Install only if you intentionally want your OpenClaw identity, memory, project context, and package list synced across machines. Before enabling auto-sync or ClawSync Cloud, verify the encryption implementation, understand billing beyond the free tier, review what will be uploaded, and avoid opting into credential/config sync unless you truly need it.
Findings (6)
Artifact-based informational review of SKILL.md, metadata, install specs, static scan signals, and capability signals. ClawScan does not execute the skill or run runtime probes.
Personal agent memory and project context may be copied to remote storage and reused across machines.
This defines persistent identity, memory, and project context that will be automatically synced to the chosen storage provider.
ALWAYS SYNCED ... identity/USER.md ... knowledge/MEMORY.md ... knowledge/projects/ ... Auto-sync is ON by default after setup
Review the vault contents before enabling sync, avoid storing secrets in memory/project files, and choose a provider and retention settings you trust.
Vault changes may continue uploading after the original request unless the user stops or disables sync.
This describes persistent background activity that continues after setup, though it is aligned with the skill's sync purpose.
Auto-sync is ON by default after setup — like iCloud. The user should not have to think about syncing. Changes are pushed within 30 seconds.
Confirm how to stop auto-sync, monitor provider activity, and disable background syncing when not needed.
Users may believe synced memory and project data is encrypted end-to-end when the provided artifacts do not clearly prove that protection.

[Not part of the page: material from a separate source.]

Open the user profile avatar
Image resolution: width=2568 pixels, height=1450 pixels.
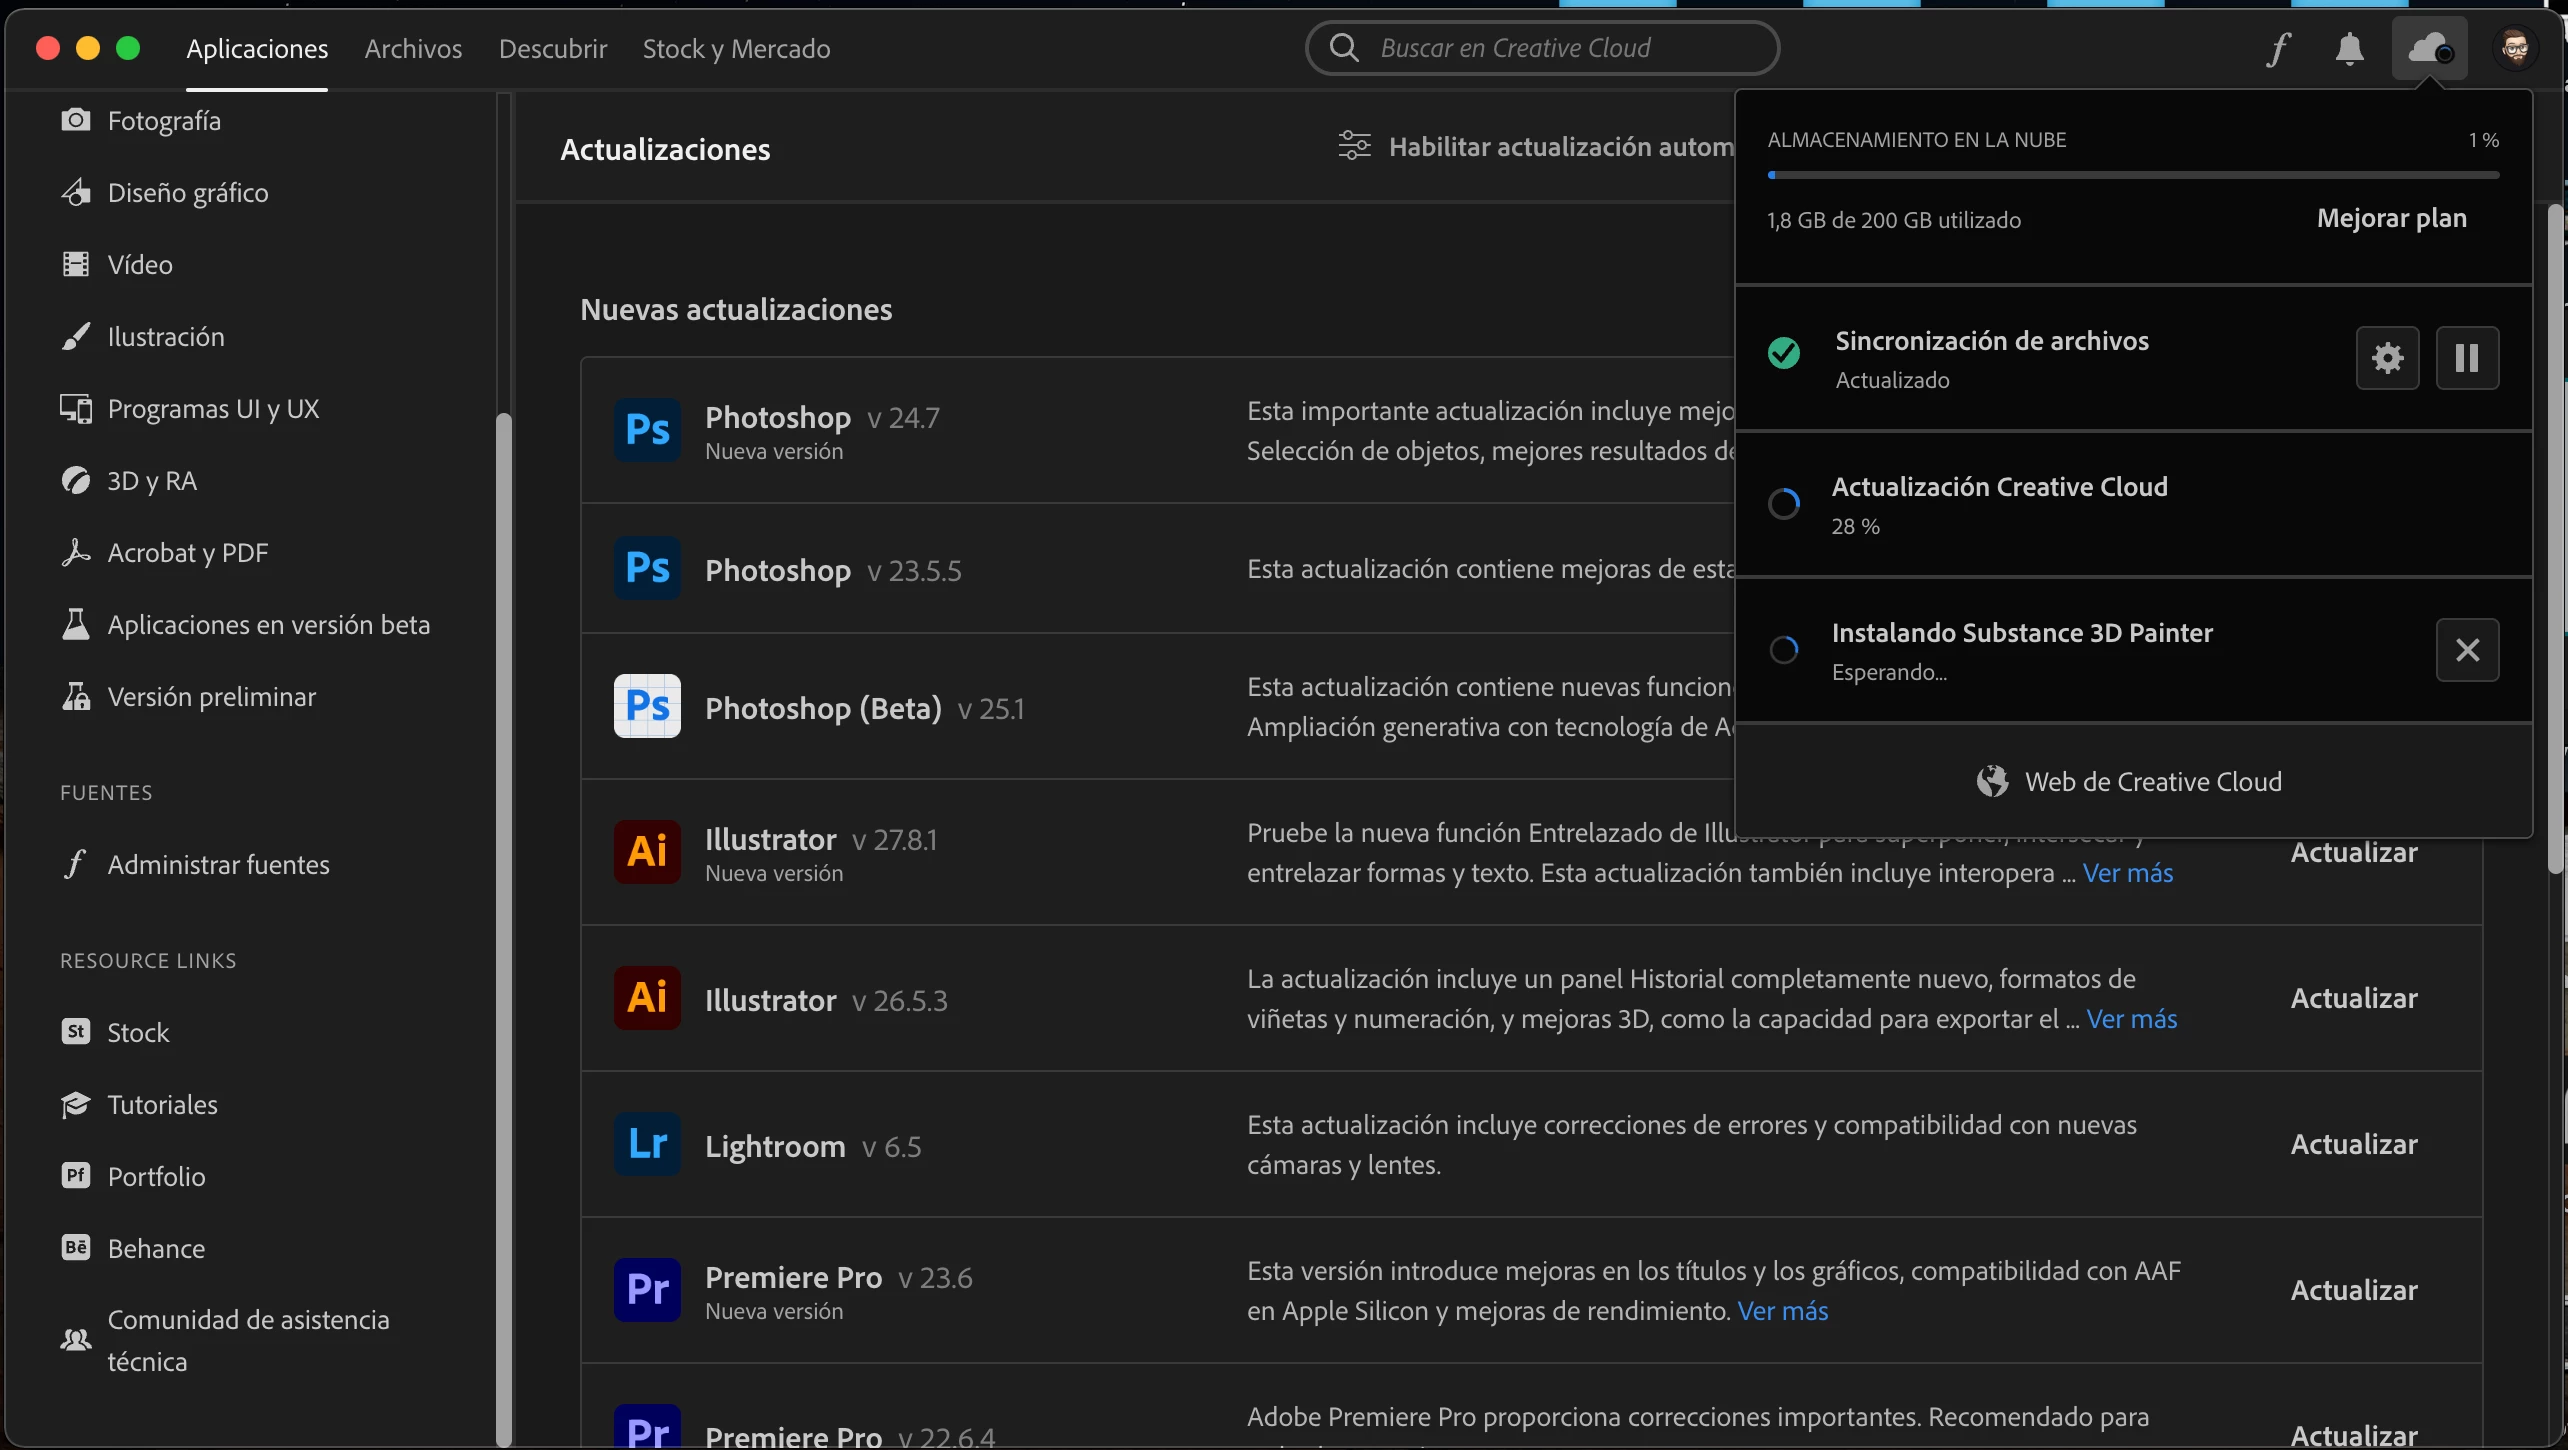coord(2515,49)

This is a strong privacy claim. The provided cloud API artifacts show Ed25519-style signature verification and storage of uploaded archive bytes, but the supplied evidence does not clearly demonstrate client-side encryption before remote storage.
Encrypted: Ed25519 keypair per installation — private key never leaves the machine
Verify the actual encryption design before syncing sensitive data, and prefer explicit client-side encryption with user-held keys.

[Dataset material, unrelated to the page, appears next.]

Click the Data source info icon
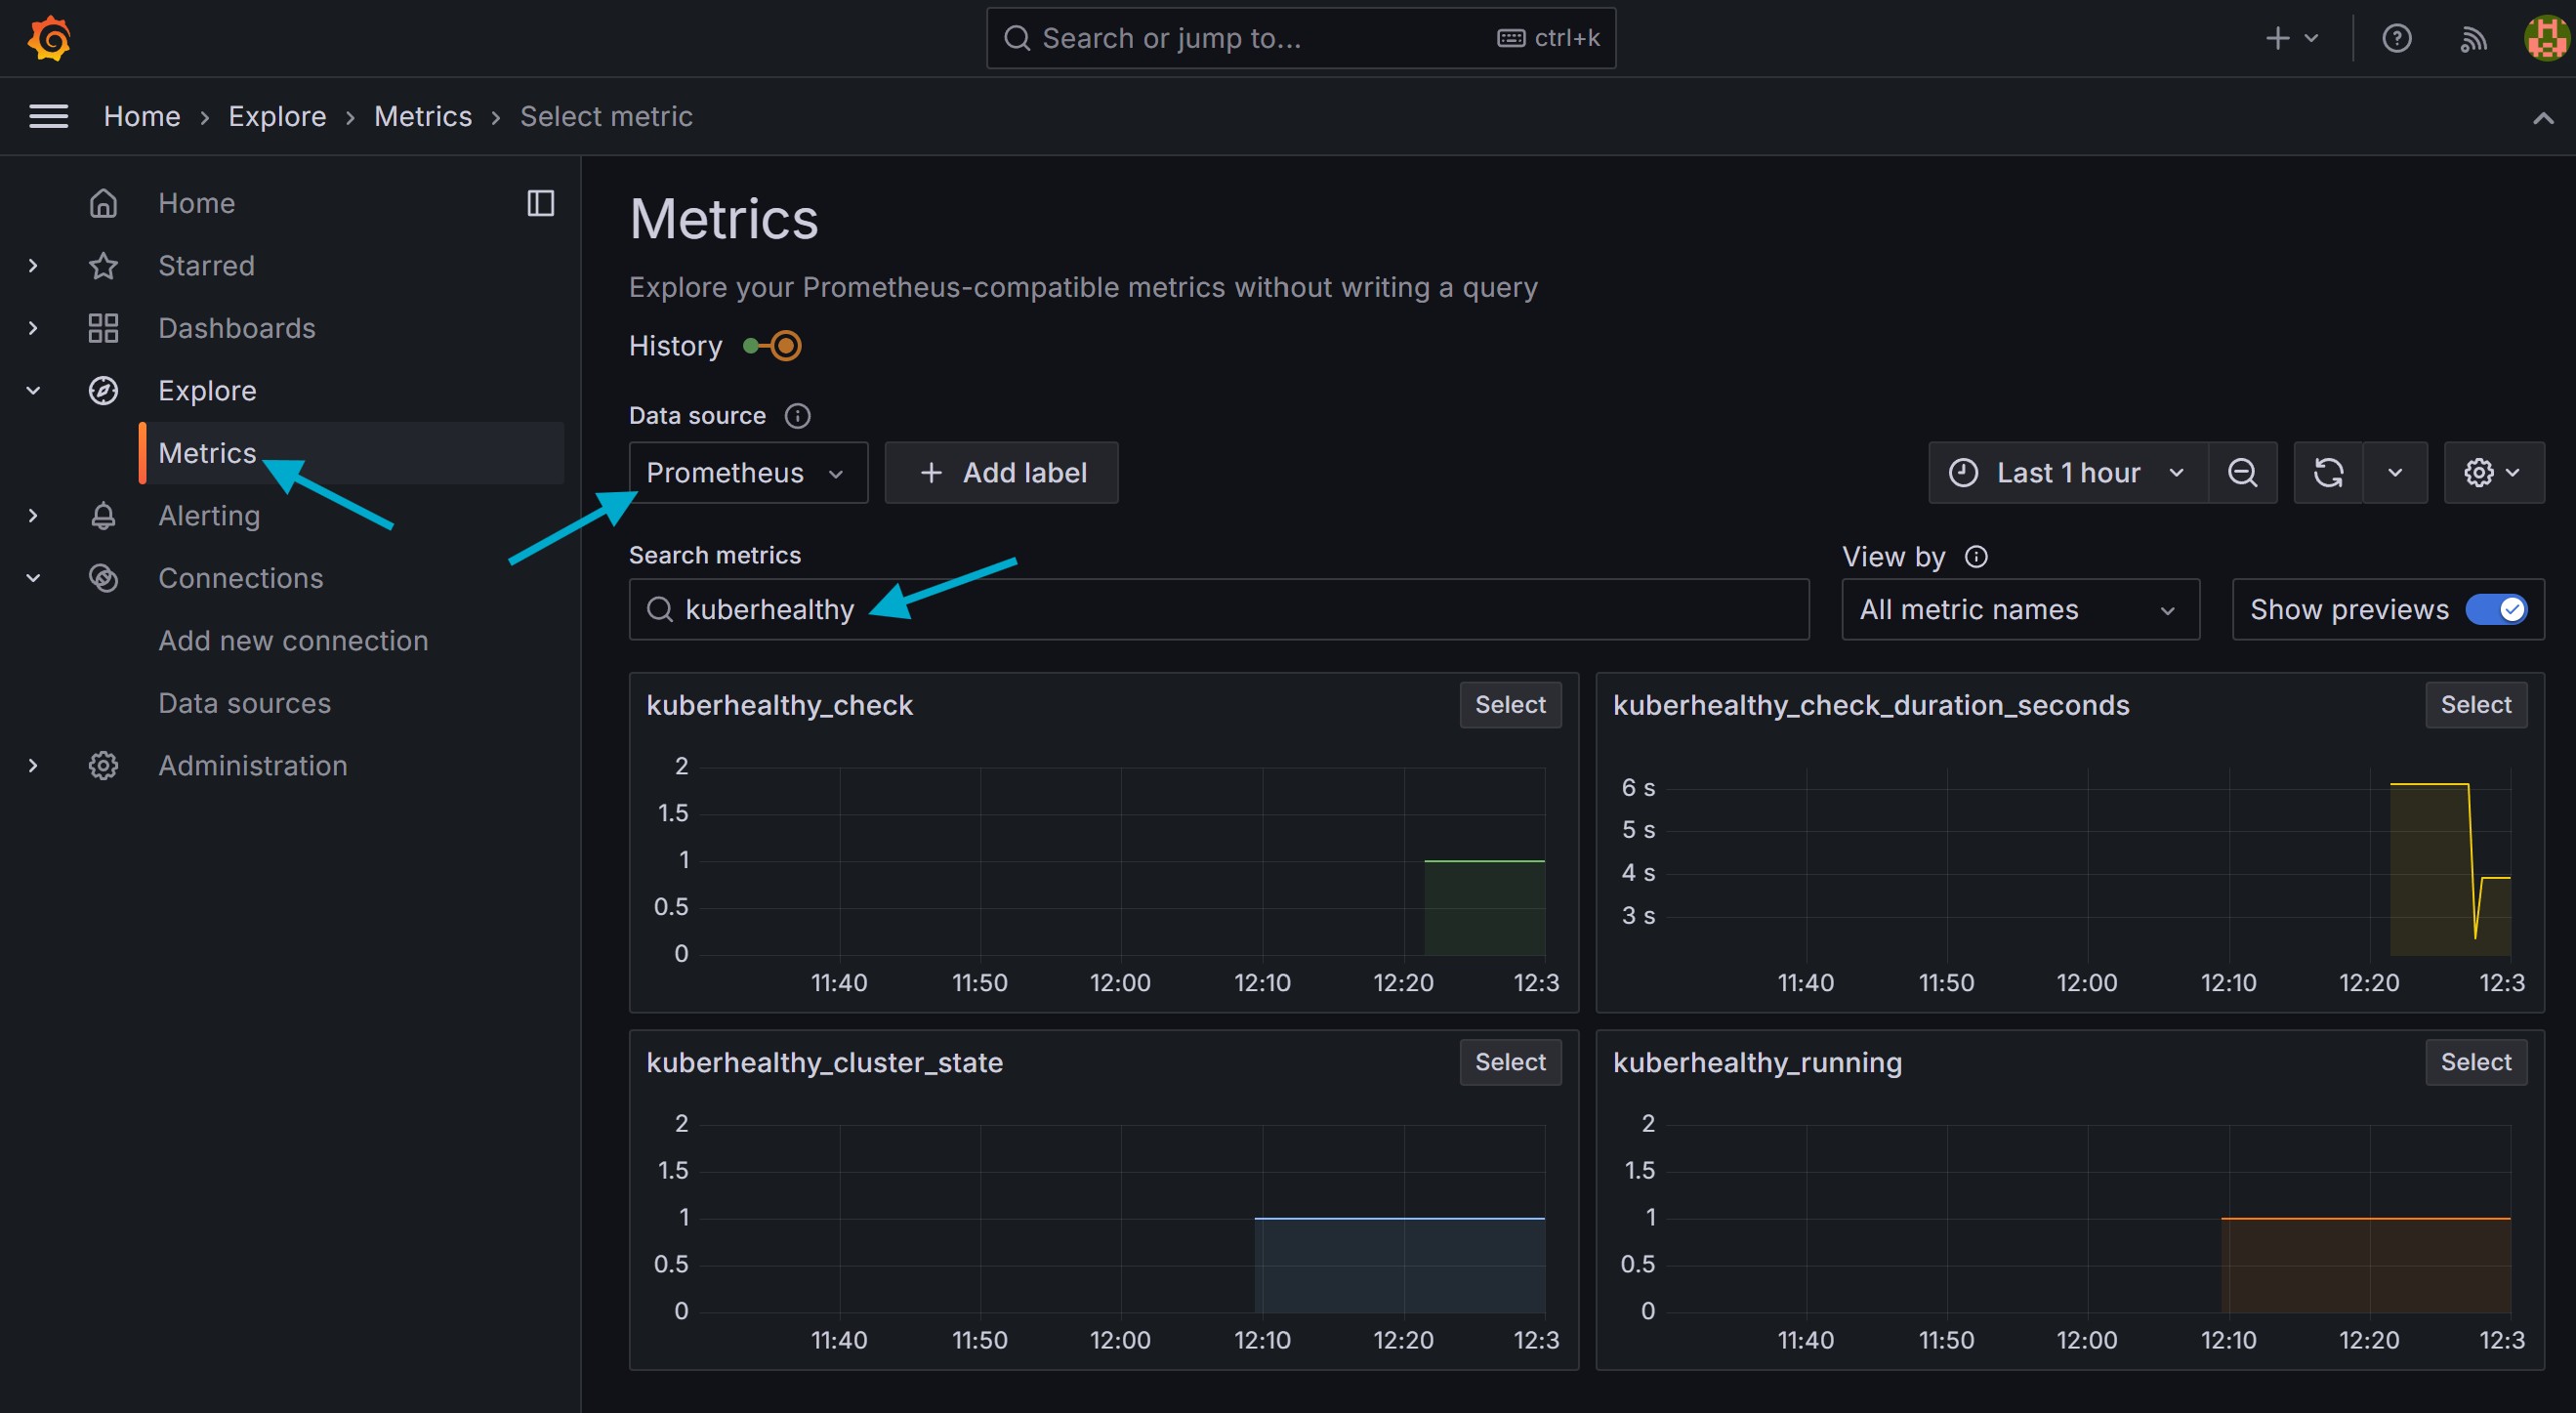Image resolution: width=2576 pixels, height=1413 pixels. point(797,416)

Automatic cloud sync could lead to paid usage as the vault grows beyond the free tier.
The managed cloud upload path can create a metered subscription and report usage when a pushed archive exceeds the free tier; the artifacts do not show a per-push user approval step for paid billing.
if (!vault.stripe_subscription_id && data.length > 50 * 1024 * 1024) { const subId = await billing.ensureSubscription(...); ... } ... await billing.reportUsage(...)Require explicit user confirmation before enabling paid cloud billing, show quotas before upload, and provide clear cost alerts.

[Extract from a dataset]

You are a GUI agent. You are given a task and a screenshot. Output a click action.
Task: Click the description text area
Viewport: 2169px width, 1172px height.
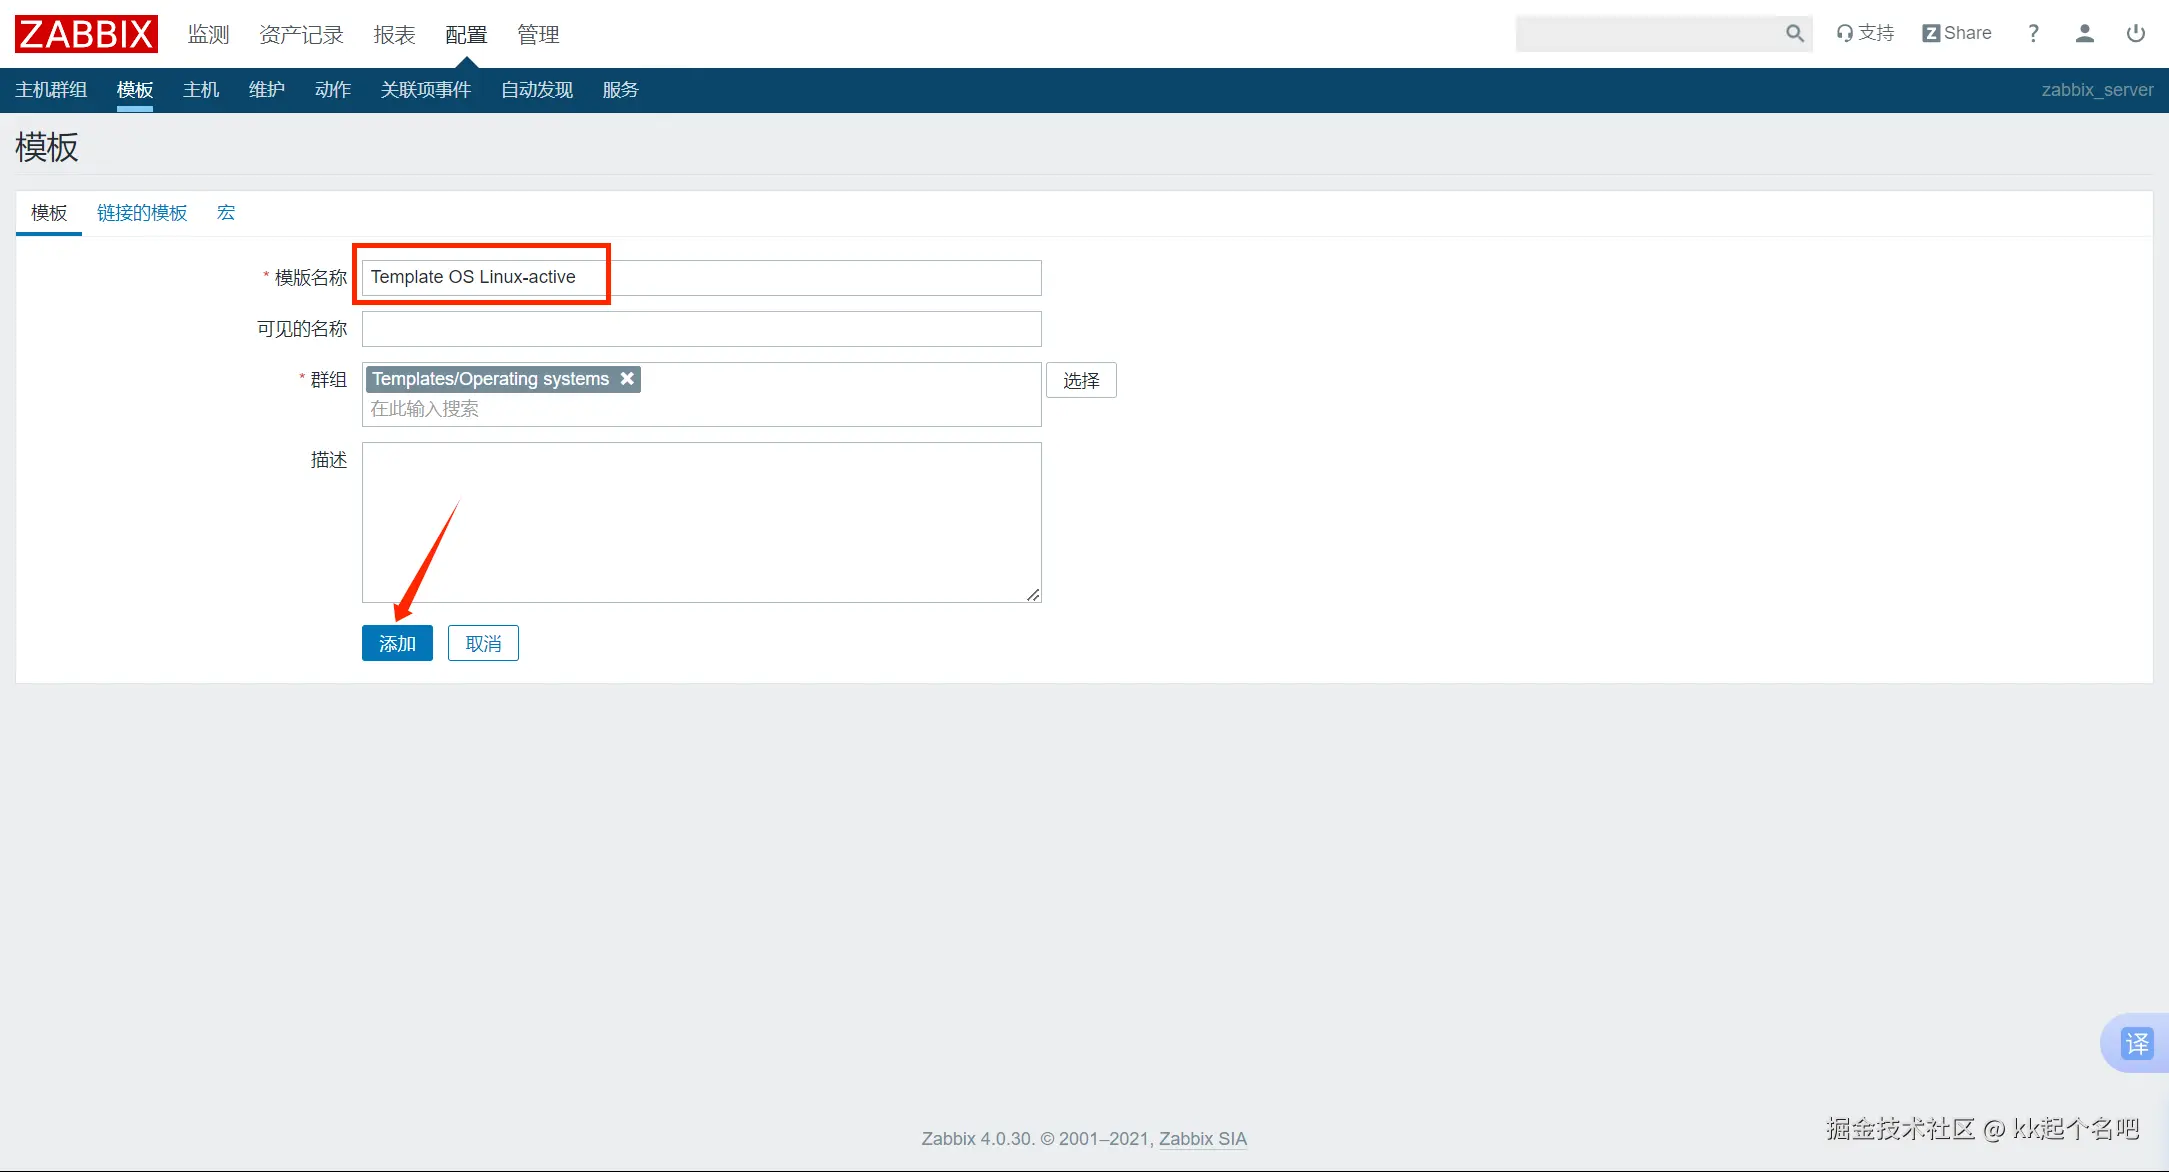tap(701, 522)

Storage or channel credentials could grant access to synced vault data if mishandled or over-scoped.
The skill may request storage-provider credentials and can optionally sync channel credentials; this is expected for the product but sensitive and not reflected in the registry credential metadata.
Google Drive ... OAuth flow ... Dropbox ... OAuth flow ... FTP/SFTP ... credentials ... OPT-IN SYNC: ... credentials/
Use least-privilege storage accounts, avoid syncing credentials unless necessary, and confirm where credentials are stored and encrypted.
If approved, the skill can change the local software environment.
The skill can help install system packages during migration; the instructions say to show commands and ask first, making this purpose-aligned but still system-mutating.
"install missing packages" → `track-packages.sh install` — shows commands, asks before running
Review package diffs and generated install commands before allowing them to run.